# Prodigy Trailer Brake Setting



## kdobson (Aug 3, 2008)

I want to be sure I have my prodigy brake control power setting right.

I have followed the manufacturer's instructions (tow trailer at 25mph and fully apply manual know and increase power to a point just before wheel lock up ...). My setting is at 12 - which seems high. It does bring me to a stop quickly - but I did not experience any wheel lock up.. I even tried setting 13 which appears to be as high as it goes - and still did not experience any lock up ? Anyone else tried this? Does setting 12 seem high for my tv and tt ?


----------



## huntr70 (Jul 8, 2005)

Are you using any of the boost settings on the Prodigy?


----------



## kdobson (Aug 3, 2008)

huntr70 said:


> Are you using any of the boost settings on the Prodigy?


I have used the first boost setting only.


----------



## CamperAndy (Aug 26, 2004)

The boost feature is not part of the sequence when using the manual control for trailer brakes initial set up.
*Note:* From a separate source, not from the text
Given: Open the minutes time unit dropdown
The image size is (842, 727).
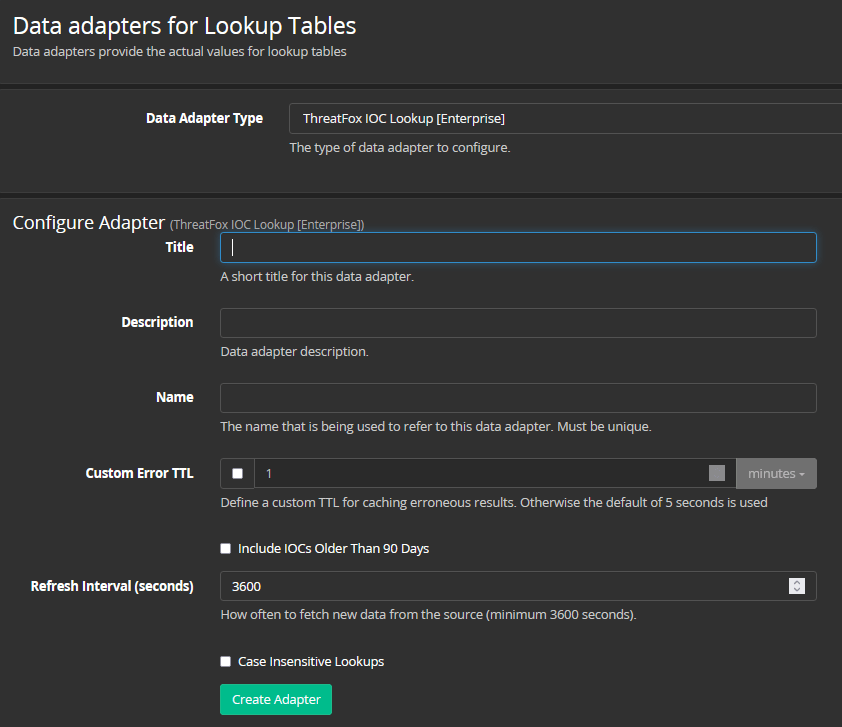Looking at the screenshot, I should [x=776, y=474].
If you can not lock up the brakes it can be due to poor shoe to drum adjustment or the shoes are not matched well to the drum, loose or dirty connection or grease on the shoes. Even on a new trailer you can have issues like these. That said I can not lock up my brakes unless I am on a road with less then perfect traction (a little sand and or gravel), my fully loaded trailer is a lot to stop when there is good traction the brakes just don't have enough power to really lock up the wheels.
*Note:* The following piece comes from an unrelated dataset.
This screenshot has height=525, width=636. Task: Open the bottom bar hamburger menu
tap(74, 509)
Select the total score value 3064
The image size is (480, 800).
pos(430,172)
Short of following the complete set up procedure, set the controller to 10 and leave the boost on B1. Tow around at low speed in your local neighborhood until the brakes are warmed up, you will notice that they will start to stop you a little quicker. Then re try the set up procedure. If you can still not lock up the trailer brakes, try on a road with a little sand to see how they react.

In the end you may have to have them checked to make sure the shoes are correctly adjusted.


----------



## Ian & Malissa (Aug 9, 2008)

12 sound high to me mine is set at 2.7 and locks before 5


----------



## Sluggo54 (Jun 15, 2005)

Mine will lock on a loose surface - dirt, gravel, or sand - but not on dry pavement. Incidentally, I turn my setting down from 12 to 9 or 10 in the wet, in an attempt to prevent unintentional lockup and loss of control on wet pavement.

Sluggo


----------



## rjsurfer (Dec 19, 2007)

I'm around 3, that locks up the tires at 25 MPH. If I'm on gravel it will lock even sooner.
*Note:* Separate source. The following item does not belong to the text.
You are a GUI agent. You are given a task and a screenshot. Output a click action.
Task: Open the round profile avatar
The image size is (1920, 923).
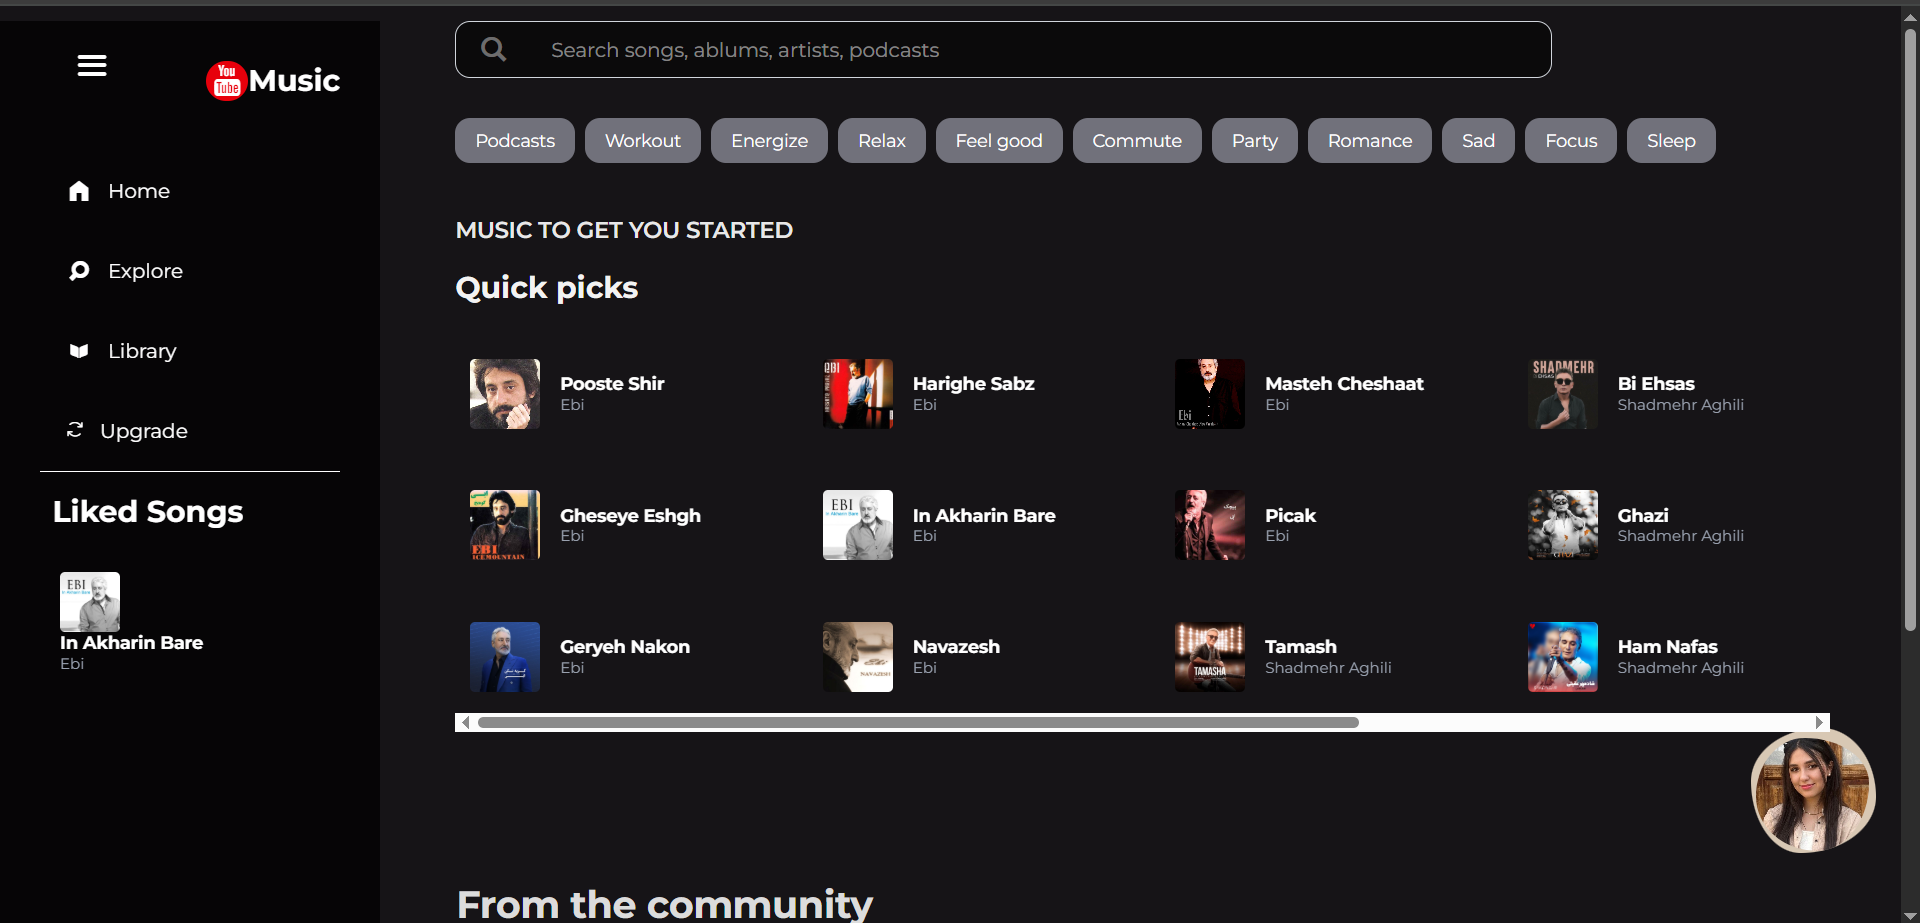[x=1813, y=791]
Now that's with a pretty empty ( I usually don't carry much stuff) camper, if I really load it up full water, camping gear I will set it at 5 the most.

Ron W.


----------



## Eagleeyes (Aug 1, 2007)

I'm set at 6, with a B1, sometimes B2 in hilly areas...
Bob


----------



## SmkSignals (May 2, 2005)

Eagleeyes said:


> I'm set at 6, with a B1, sometimes B2 in hilly areas...
> Bob


Same here .. 6.0 with boost 1. Stops perfect when braking with the prodigy manually ....


----------